##### Supplied records #####

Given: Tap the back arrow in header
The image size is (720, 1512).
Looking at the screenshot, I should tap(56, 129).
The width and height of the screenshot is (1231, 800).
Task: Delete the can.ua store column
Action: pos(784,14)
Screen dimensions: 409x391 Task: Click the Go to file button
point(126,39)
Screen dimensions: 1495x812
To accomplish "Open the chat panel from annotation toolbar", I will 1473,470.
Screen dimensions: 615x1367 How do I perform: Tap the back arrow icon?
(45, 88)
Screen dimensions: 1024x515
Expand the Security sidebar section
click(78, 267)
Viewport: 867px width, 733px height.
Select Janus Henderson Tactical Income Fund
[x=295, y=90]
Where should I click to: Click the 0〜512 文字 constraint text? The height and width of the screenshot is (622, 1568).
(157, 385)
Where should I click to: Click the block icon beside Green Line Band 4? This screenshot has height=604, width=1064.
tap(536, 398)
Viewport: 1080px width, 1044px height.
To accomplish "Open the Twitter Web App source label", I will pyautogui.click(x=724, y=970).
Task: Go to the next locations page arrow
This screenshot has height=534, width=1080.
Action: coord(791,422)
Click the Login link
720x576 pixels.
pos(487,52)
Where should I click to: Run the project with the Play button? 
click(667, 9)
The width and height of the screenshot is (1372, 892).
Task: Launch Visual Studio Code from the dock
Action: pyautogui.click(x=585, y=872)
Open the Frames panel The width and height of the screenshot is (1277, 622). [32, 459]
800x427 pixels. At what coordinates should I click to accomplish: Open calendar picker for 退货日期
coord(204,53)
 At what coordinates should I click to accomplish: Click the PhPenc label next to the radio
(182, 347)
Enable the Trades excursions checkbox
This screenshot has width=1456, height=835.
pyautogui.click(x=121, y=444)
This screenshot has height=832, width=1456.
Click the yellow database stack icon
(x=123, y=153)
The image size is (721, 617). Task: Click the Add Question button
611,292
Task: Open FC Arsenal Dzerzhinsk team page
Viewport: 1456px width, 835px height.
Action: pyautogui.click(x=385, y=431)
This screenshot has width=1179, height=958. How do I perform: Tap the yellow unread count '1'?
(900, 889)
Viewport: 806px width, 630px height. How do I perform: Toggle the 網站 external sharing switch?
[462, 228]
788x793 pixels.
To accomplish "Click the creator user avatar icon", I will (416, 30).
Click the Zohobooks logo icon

#####

▶ _What the exercise asks_:
Write out every line of the material above again, word for word and in the same order.

▶ _Result of the exercise_:
Given: Tap the back arrow in header
The image size is (720, 1512).
Looking at the screenshot, I should tap(56, 129).
The width and height of the screenshot is (1231, 800).
Task: Delete the can.ua store column
Action: pos(784,14)
Screen dimensions: 409x391 Task: Click the Go to file button
point(126,39)
Screen dimensions: 1495x812
To accomplish "Open the chat panel from annotation toolbar", I will 1473,470.
Screen dimensions: 615x1367 How do I perform: Tap the back arrow icon?
(45, 88)
Screen dimensions: 1024x515
Expand the Security sidebar section
click(78, 267)
Viewport: 867px width, 733px height.
Select Janus Henderson Tactical Income Fund
[x=295, y=90]
Where should I click to: Click the 0〜512 文字 constraint text? The height and width of the screenshot is (622, 1568).
(157, 385)
Where should I click to: Click the block icon beside Green Line Band 4? This screenshot has height=604, width=1064.
tap(536, 398)
Viewport: 1080px width, 1044px height.
To accomplish "Open the Twitter Web App source label", I will pyautogui.click(x=724, y=970).
Task: Go to the next locations page arrow
This screenshot has height=534, width=1080.
Action: coord(791,422)
Click the Login link
720x576 pixels.
pos(487,52)
Where should I click to: Run the project with the Play button? 
click(667, 9)
The width and height of the screenshot is (1372, 892).
Task: Launch Visual Studio Code from the dock
Action: pyautogui.click(x=585, y=872)
Open the Frames panel The width and height of the screenshot is (1277, 622). [32, 459]
800x427 pixels. At what coordinates should I click to accomplish: Open calendar picker for 退货日期
coord(204,53)
 At what coordinates should I click to accomplish: Click the PhPenc label next to the radio
(182, 347)
Enable the Trades excursions checkbox
This screenshot has width=1456, height=835.
pyautogui.click(x=121, y=444)
This screenshot has height=832, width=1456.
Click the yellow database stack icon
(x=123, y=153)
The image size is (721, 617). Task: Click the Add Question button
611,292
Task: Open FC Arsenal Dzerzhinsk team page
Viewport: 1456px width, 835px height.
Action: pyautogui.click(x=385, y=431)
This screenshot has width=1179, height=958. How do I perform: Tap the yellow unread count '1'?
(900, 889)
Viewport: 806px width, 630px height. How do I perform: Toggle the 網站 external sharing switch?
[462, 228]
788x793 pixels.
To accomplish "Click the creator user avatar icon", I will (416, 30).
Click the Zohobooks logo icon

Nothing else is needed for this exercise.